**Prompt:** Pull out from the material below all lines with "click".

**Extracted information:**
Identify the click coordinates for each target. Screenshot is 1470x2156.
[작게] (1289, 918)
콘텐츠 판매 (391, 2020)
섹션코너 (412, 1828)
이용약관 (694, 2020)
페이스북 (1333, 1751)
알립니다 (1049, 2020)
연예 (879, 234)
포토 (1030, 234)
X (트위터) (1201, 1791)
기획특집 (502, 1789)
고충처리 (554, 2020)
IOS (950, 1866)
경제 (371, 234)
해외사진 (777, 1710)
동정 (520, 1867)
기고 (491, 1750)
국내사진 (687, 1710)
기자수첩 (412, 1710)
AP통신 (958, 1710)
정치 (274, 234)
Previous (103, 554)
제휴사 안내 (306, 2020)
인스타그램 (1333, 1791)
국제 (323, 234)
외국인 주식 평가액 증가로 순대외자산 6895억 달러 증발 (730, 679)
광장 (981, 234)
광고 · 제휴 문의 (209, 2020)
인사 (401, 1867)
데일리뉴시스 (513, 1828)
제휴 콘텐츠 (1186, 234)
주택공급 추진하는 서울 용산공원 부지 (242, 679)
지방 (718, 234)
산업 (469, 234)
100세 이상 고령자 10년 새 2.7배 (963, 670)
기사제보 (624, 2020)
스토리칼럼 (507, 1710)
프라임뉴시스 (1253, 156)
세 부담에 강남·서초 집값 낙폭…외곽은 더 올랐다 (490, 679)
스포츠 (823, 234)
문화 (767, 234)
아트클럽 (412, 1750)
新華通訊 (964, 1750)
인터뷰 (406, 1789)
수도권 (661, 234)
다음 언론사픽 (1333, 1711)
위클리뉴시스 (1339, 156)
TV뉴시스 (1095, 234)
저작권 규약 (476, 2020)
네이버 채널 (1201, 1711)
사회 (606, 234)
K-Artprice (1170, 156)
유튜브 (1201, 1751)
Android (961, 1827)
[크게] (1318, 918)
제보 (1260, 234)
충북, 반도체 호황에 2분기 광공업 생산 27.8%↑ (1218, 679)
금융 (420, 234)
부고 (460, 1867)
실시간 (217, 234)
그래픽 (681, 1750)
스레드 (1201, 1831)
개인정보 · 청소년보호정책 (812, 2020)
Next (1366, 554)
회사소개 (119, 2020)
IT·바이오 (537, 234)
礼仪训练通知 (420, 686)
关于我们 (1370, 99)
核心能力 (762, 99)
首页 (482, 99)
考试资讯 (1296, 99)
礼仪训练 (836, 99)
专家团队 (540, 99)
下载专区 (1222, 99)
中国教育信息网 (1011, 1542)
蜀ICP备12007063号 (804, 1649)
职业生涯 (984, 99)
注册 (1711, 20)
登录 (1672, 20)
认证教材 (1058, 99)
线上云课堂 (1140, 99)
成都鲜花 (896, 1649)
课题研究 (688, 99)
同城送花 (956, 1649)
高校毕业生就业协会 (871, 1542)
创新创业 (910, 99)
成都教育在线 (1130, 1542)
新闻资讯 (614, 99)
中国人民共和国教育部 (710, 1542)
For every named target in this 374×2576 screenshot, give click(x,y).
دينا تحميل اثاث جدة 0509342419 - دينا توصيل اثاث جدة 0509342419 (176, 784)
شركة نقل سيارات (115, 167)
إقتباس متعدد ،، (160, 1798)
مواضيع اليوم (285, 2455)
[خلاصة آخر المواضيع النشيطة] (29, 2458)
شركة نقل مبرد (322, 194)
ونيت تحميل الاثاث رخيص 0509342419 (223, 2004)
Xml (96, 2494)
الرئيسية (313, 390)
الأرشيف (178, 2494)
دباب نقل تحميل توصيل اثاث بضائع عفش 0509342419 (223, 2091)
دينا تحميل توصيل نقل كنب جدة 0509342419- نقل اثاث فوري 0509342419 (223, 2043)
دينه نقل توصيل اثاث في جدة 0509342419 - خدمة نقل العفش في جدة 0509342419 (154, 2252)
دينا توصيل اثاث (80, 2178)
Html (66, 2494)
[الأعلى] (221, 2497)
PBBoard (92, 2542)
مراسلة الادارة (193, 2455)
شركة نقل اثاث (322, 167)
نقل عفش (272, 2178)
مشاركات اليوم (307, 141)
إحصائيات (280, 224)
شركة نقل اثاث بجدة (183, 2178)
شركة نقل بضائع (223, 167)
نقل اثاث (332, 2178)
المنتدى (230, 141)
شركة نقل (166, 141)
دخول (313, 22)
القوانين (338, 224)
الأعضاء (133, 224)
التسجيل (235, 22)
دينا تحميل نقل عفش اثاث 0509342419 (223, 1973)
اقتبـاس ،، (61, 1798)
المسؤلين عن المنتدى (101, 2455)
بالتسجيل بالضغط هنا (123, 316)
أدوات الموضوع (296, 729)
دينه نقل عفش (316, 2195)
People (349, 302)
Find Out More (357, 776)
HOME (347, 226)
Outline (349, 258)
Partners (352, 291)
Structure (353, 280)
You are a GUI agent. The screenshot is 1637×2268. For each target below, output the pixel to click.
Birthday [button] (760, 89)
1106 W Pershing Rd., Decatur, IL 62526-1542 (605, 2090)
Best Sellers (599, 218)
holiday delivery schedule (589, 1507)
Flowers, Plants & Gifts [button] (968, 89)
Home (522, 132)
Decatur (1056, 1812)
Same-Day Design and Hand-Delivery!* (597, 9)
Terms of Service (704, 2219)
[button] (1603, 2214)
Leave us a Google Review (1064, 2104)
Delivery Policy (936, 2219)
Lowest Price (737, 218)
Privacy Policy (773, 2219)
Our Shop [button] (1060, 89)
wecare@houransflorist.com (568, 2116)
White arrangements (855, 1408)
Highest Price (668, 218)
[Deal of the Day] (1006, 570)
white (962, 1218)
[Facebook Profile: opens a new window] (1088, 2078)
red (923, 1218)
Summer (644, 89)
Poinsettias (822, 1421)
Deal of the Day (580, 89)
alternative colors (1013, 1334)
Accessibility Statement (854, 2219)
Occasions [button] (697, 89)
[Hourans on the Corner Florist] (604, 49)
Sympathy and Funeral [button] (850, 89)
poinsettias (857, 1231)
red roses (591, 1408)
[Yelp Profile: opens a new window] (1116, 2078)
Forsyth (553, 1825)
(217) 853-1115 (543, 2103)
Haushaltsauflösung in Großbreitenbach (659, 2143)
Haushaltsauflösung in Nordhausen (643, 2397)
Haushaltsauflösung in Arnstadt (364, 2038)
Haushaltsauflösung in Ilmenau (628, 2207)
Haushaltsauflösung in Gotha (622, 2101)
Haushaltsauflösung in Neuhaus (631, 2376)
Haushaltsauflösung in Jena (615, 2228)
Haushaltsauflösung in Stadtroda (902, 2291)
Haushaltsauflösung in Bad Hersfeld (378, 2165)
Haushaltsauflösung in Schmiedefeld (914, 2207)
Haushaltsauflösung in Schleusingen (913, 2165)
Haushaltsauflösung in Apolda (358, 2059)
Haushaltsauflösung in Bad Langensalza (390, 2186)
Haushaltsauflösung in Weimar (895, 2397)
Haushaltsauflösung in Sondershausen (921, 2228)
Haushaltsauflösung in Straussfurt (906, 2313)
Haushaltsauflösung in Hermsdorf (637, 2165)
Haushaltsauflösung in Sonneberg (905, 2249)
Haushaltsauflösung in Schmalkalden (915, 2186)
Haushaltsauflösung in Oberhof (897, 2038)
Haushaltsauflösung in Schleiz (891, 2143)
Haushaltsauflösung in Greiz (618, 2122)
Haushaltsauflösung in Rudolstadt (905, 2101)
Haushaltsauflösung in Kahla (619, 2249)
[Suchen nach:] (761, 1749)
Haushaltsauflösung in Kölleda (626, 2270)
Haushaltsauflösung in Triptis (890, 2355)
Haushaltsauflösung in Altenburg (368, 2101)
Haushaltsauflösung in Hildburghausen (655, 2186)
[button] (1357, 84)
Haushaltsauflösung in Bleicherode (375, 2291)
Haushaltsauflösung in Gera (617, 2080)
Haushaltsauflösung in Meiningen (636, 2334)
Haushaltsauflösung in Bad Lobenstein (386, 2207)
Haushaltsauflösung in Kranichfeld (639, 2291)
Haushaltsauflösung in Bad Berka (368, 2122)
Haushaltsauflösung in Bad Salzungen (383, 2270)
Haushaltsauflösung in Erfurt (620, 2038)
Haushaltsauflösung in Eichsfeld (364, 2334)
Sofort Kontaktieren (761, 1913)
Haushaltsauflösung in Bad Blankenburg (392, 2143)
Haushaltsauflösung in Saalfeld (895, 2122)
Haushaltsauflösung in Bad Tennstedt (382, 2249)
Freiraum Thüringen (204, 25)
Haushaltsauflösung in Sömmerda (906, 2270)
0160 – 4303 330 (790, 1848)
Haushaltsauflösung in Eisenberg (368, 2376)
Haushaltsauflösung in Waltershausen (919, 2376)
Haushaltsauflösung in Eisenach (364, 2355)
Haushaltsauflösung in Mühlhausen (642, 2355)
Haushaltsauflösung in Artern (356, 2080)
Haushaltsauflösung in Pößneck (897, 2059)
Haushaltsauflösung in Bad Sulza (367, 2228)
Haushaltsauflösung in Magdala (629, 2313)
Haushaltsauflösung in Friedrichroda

**Reply to the exercise:**
Identify the click coordinates for each target. Screenshot is 1470x2156.
For every named target in this 374×2576 screenshot, give click(x,y).
You are a GUI agent. The screenshot is 1637×2268. For each target below, output the pixel to click.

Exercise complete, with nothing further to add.